In any moment of decision, the best thing you can do is the right thing, the next best thing is the wrong thing, and the worst thing you can do is nothing.

P2149710With Teddy Roosevelt’s empowering quote in mind, a hands-on tutorial on how best to respond to an active shooter was sponsored by the Portage County Safety Council at the Ravenna Elks Lodge on Valentine’s Day. Captain M. Renee Romine, retired Army Reserve Captain, Certified A.L.I.C.E. Instructor, presented the program to a standing-room-only crowd of area administrators, safety directors, policy makers, and human resources managers.

With the Sandy Hook Elementary School massacre on our collective conscience– along with Chardon High, Aurora, CO. movie theater, Virginia Tech and other deadly incidents–mass shootings are a disturbing reality of modern society.

The A.L.I.C.E. Active Shooter program — presented by Kent State University — stands for Alert, Lockdown, Information, Counter, and Evacuation. It was developed by two law enforcement officers following the mass shooting at Columbine High School in 1999. KSU has provided A.L.I.C.E training to more than 5,000 faculty, staff and students over the past 13 years.

At the core of the program is the directive to increase your probability of survival by doing everything in your power to make yourself a difficult target. Typically, a shooter will take down as many victims as possible within just a 10-minute time frame. The natural response for victims during this critical time is to Fight, take Flight or Freeze.

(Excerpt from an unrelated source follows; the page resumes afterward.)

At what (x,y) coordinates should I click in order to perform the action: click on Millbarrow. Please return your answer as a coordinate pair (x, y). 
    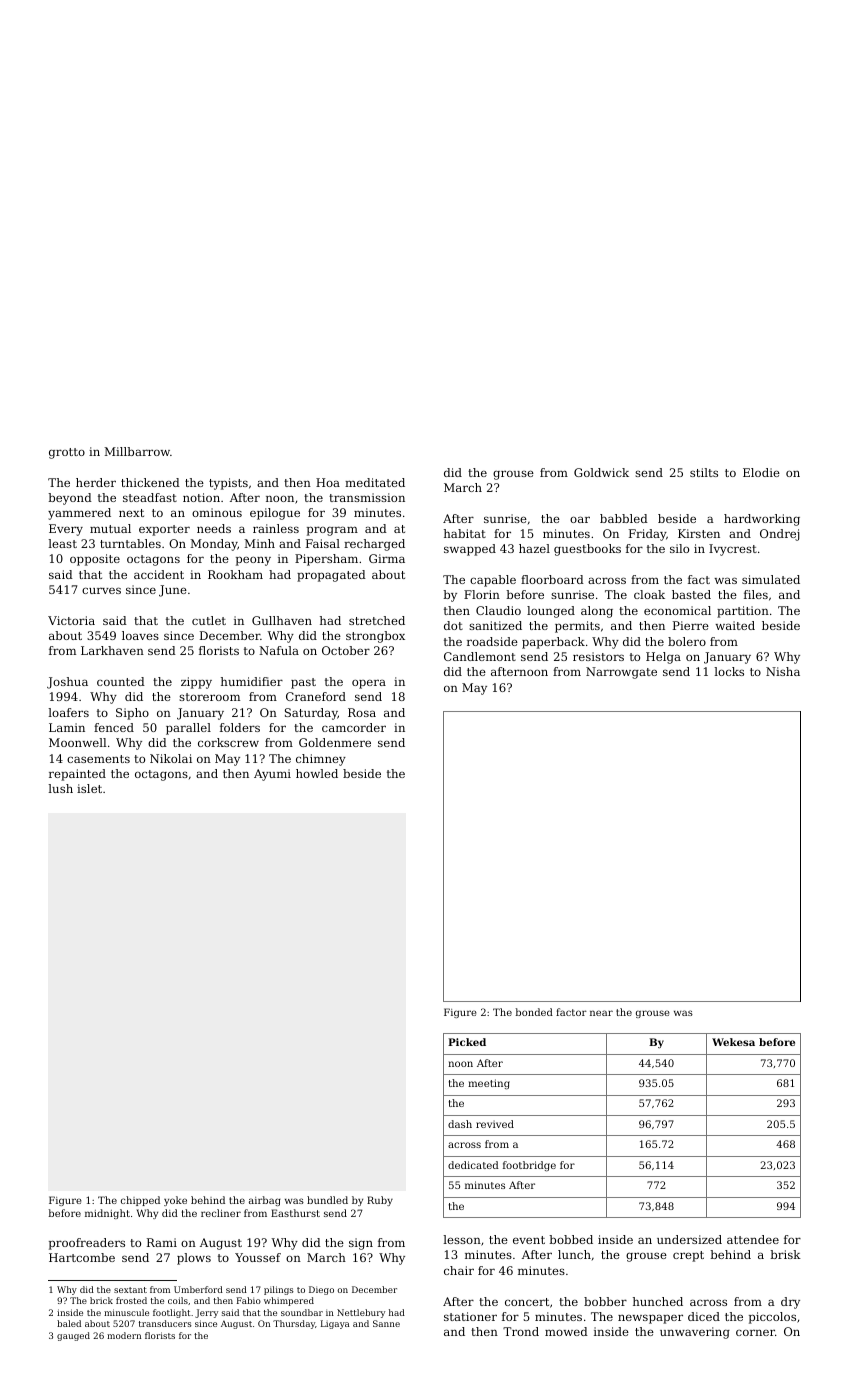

“Do something,” Romine encouraged. “You are not helpless. Do whatever you can. Keep moving to create a more difficult target.” For instance, those at Virginia Tech who took a professor’s advice to break out a window and jump out onto the grassy lawn below, survived. Similarly, students who laid on the floor and braced their legs against the door of a classroom, successfully barricaded themselves from the Virginia Tech shooter.

Thinking ahead, having a plan in place, and conducting practice drills help individuals and groups to be ready if and when that dreaded moment occurs. Focusing on the Counter element of A.L.I.C.E., Romine suggested throwing things in the assailant’s face to confuse and distract him. This creates an opportunity to swarm and disarm him; or to run and escape when his vision is impaired.

Romine also suggested that workplaces and classrooms be equipped with crisis buckets filled with barricading and first aid supplies, including rope, duct tape, medical materials, etc.

The U.S. Department of Homeland Security has developed a helpful video available on YouTube, titled, “RUN. HIDE. FIGHT. Surviving an Active Shooter Event.” The 6-minute video provides clear and concise examples of how best to react in the event you’re caught in the crosshairs of an active shooter.

The bottom line: Don’t freeze! As Teddy Roosevelt also said, Do what you can, with what you have, where you are. It could save your life.